One might assume that since she’s written several bestsellers (memoirs Such a Pretty Fat, Pretty in Plaid, My Fair Lazy, and her first novel, If You Were Here) and sold over a million books, Lancaster has been to BEA before. Yet this is her first time here: until now, her annual tour schedule (she writes one book per year!) always conflicted with BEA’s dates.
How is it that a woman so young has written not one but six memoirs? “I think I write them because my publisher keeps asking me!” Lancaster quips. “I believe that I have such a vanilla life. But maybe I come with a different perspective. I’m always trying to improve myself.” In each memoir, she says, she focuses on a life situation to work on: Bitter Is the New Black—“having everything, losing everything when I got laid off, then becoming a writer”; Bright Lights, Big Ass—“written at the height of the Sex and the City craze, it’s my antiversion”; Such a Pretty Fat—“trying to lose weight and learning that my problems didn’t come from my weight, they came from me acting childish”; Pretty in Plaid—“fans wanted to know about my youth, so I hinged it on my fashion memories”; My Fair Lazy—“about my search for culture. Opera, theater, cooking, dining—I was culturing up.” In Jeneration X, Lancaster explores “being a Gen X-er who finally decides to grow up—sort of.”
Lancaster’s first book, Bitter Is the New Black, was born from a blog she started in 2002 “because I was out of work and I was bored, and my friends were tired of my e-mails. The more I did it, the more I felt like it was what I should be doing. Blogging was a new medium, and I got an awful lot of attention that I probably would not get now.” Lancaster admits that at the time, because she didn’t know how to write a query letter, she “decided to have literary agents query me. I posted it on the Rants and Raves section of Craigslist.” Clever plan: she landed an agent with whom she had a long and successful relationship.

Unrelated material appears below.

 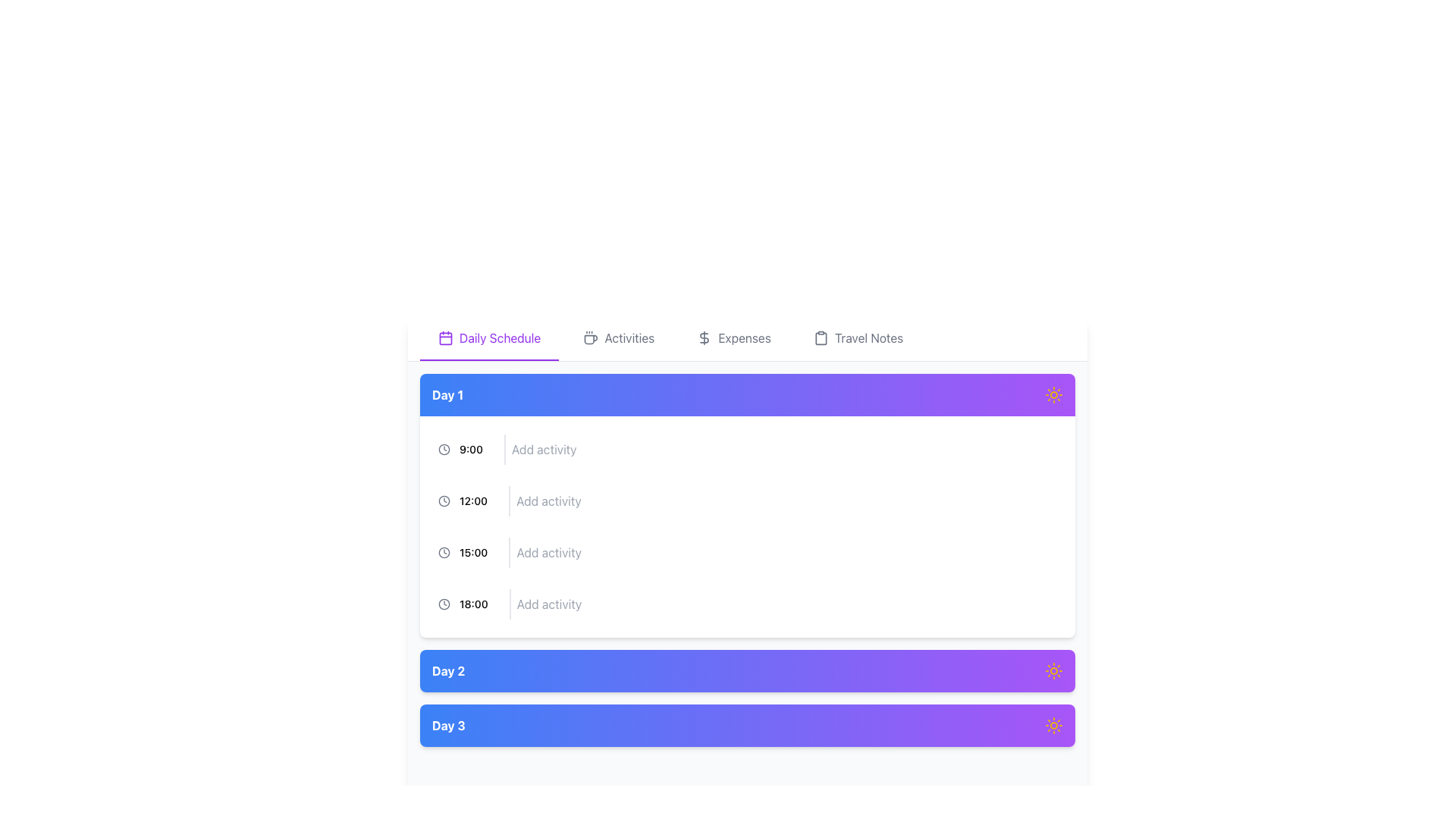 What do you see at coordinates (747, 670) in the screenshot?
I see `the selectable button labeled 'Day 2', which is positioned below the 'Day 1' button and above the 'Day 3' button in the vertical list` at bounding box center [747, 670].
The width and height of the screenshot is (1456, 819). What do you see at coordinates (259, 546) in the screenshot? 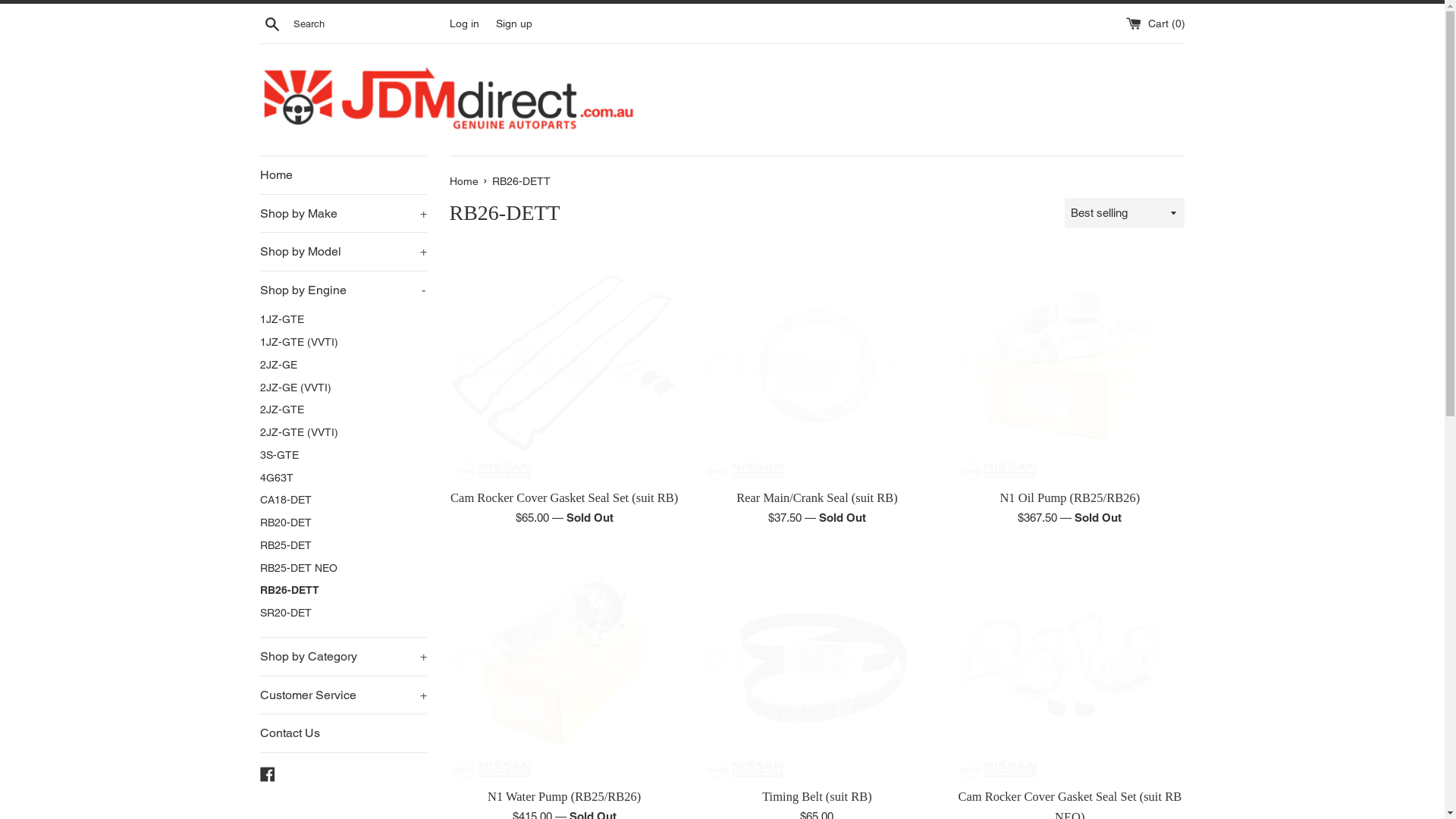
I see `'RB25-DET'` at bounding box center [259, 546].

Still, Lancaster spends lots of time promoting other authors’ books—which is the real reason she’s thrilled to be at BEA. “Honestly, I think I’ll have more fun at BEA as a book lover than as an author—meeting all these authors that I love and discovering new voices. I’m such a fangirl when it comes to other writers. I read 250 books a year, and I’m always talking up books by other authors. I’m bringing a couple of extra suitcases to fill with books.”
What’s next? “I’m working on memoir number seven, which will be called the Tao of Martha—I’ll be spending a year trying to live by Martha Stewart’s dictates!”